В этом смысл покаяния. Не в неком самоунижении, не в перечислении грехов, а в обращенности к Богу. Мы ищем Спасителя покаянием (сокрушенным духом), которое, повторю, возможно только Духом Святым и в Духе Святом.
Покаяние – это и есть встреча с Богом. С Богом милующем нас и уже простившим. Все остальное – только результат. В покаянном общении с Богом с нами могут произойти и реальные изменения, и исправления, но мы их тогда не замечаем. В Христе они для нас становятся органичны. Мы же не замечаем, как дышим.
-Пока не больны.
-Совершенно верно! Когда у нас насморк, сразу понимаем, что дышать трудно, нужно лекарство. Так и здесь. Когда сами пытаемся исполнить евангельские заповеди, становится очевидным – как это тяжко.
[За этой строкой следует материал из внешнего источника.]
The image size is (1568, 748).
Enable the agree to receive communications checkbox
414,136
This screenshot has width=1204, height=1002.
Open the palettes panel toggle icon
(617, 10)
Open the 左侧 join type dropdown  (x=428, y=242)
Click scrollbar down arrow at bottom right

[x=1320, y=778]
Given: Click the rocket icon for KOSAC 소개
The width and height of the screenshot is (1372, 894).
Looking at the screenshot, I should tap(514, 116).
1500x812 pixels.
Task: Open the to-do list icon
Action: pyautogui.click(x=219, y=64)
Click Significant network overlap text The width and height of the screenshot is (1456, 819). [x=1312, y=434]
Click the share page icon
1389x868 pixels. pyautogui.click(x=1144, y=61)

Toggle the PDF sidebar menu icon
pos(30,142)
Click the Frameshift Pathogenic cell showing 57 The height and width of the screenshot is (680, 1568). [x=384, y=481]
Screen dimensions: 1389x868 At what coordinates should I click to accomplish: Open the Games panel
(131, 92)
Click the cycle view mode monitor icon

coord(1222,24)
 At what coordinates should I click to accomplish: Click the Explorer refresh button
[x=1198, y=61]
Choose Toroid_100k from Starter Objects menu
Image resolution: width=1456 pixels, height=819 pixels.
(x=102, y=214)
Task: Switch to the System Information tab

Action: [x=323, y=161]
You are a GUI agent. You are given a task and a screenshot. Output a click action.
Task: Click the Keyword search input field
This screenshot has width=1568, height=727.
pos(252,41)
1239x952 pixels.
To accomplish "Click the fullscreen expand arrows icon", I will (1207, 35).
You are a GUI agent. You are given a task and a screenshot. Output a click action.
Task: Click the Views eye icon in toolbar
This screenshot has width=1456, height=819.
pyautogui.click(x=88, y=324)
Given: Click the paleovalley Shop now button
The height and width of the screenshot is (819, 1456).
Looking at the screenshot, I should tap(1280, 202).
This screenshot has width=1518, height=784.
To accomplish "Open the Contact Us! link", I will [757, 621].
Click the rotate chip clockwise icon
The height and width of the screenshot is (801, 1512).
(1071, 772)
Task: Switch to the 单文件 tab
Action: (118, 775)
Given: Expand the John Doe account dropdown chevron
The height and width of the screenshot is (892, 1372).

А в Царстве Небесном обитают те, для кого Божия жизнь естественна. Такой она может стать только Духом Святым и в Духе Святом, а не человеческими силами, которые делают добро через «не хочу». Всегда.
Для того нам и нужен пост. Не для «очищения» души и тела, как часто можно услышать. Такое утверждение совершенно безбожно. Здесь опять в центре – собственная персона, а Бог становится лишь некой «функцией», обеспечивающей эту абстрактную чистоту.
В пост, пытаясь хоть в чем-то себя ограничить и на что-то понудить, мы можем реально пережить, как сопротивляется наш душевный человек. И чем рачительней исполнение поста (попытка следования Христову слову), тем сильнее противостояние наших естественных чувств и желаний.
-Значит, цель поста – покаяние?
-Да, и в этом покаянии – встреча с Богом, с Его безмерной милостью, понимание, что Он не отходит от нас ни при каких обстоятельствах, всецело разделяя нашу жизнь. Его помощь не в том, что Он исполняет мои желания за то, что я верю в Его существование. А в том, что никогда от меня не отворачивается, кто бы я ни был – обидчик или обиженный. Господь не разделяет мой грех, но Он не отказывается от меня, грешника.
Вот, если «очищением» мы назовем именно эту благодатную встречу с Богом в покаянии, то можно согласиться: пост – очищение. Правда, Очищением тогда будет не «что», а «Кто». Только Божие вселение в человека очищает нас от «всякия скверны». Та встреча, о которой мы говорим.